*Goal a*. For the fsync thread below, say whether each statement agrees with it: (i) the quoted fsync description says the call blocks until the device reports that the transfer has completed; (ii) preseinger holds that the design of fsync could be meaningfully improved; (iii) josephg proposes keeping fsync and adding write barriers alongside it. Answer yes or no for each, please, quoting the deciding words of the text.

[Start of Extract]

The nice thing about barriers or write groups is that you don't need to move to an async API like io_uring to keep issuing write commands to the OS. The kernel can still buffer writes and issue them to the underlying hardware when its ready, and your program can go back to responding to requests. I think that'll always be nicer to work with than some io_uring + sync_file_range combination.

preseinger · on April 9, 2023

> Thanks for clarifying. This is utterly ridiculous behaviour. It basically turns any error returned by fsync into a fatal error, because there's no way to know whats gone wrong. And what about the file cache? If I issue a write, followed by a read, my understanding is that the OS can return the "written" data straight from the filesystem cache. But what happens if the subsequent fsync fails? Will reads now once more return the data as it is on disk? If so, I guess the data I get back from my read() calls must suddenly "snap" back to the previous value at some point before fsync returns? What a mess. Oh, and according to the linux man page, some of the specifics of this behaviour are also filesystem-specific. Lovely.

fsync says

       fsync() transfers ("flushes") all modified in-core data of (i.e.,
       modified buffer cache pages for) the file referred to by the file
       descriptor fd to the disk device (or other permanent storage
       device) so that all changed information can be retrieved even if
       the system crashes or is rebooted.  This includes writing through
       or flushing a disk cache if present.  The call blocks until the
       device reports that the transfer has completed.

pretty clearly operating on a per-file basis, and pretty clearly asserting stuff against both the fs cache and the underlying device. it is also pretty clear that it doesn't isolate operations from one process vs. another if they are made against the same file.

yes definitely a write followed by a read without a guaranteed fsync between the two can result in data that "snaps back" to whatever is on disk if that write fails to sync to the device in the future

these things are obviously not ideal, but they are both well-understood and in fact unavoidable, if there will exist a cache between user space fs operations and the underlying physical device

the design of fsync is not improvable in any meaningful way

josephg · on April 14, 2023

> the design of fsync is not improvable in any meaningful way

I think fsync should be removed entirely. A completion based API, or simply write barriers like macos does would both be more ergonomic for developers and result in faster software (since you wouldn't need to block your thread waiting for all outstanding writes to be confirmed).

[End of Extract]
[Start of Input records]

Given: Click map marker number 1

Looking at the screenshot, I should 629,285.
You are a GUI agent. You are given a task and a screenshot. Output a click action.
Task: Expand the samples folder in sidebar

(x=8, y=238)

[End of Input records]

*Goal b*. Return every line of the listing above without any changes.

*Task result a*.
(i) Yes: "The call blocks until the device reports that the transfer has completed."
(ii) No: "the design of fsync is not improvable in any meaningful way"
(iii) No: "I think fsync should be removed entirely."

*Task result b*.
Given: Click map marker number 1

Looking at the screenshot, I should 629,285.
You are a GUI agent. You are given a task and a screenshot. Output a click action.
Task: Expand the samples folder in sidebar

(x=8, y=238)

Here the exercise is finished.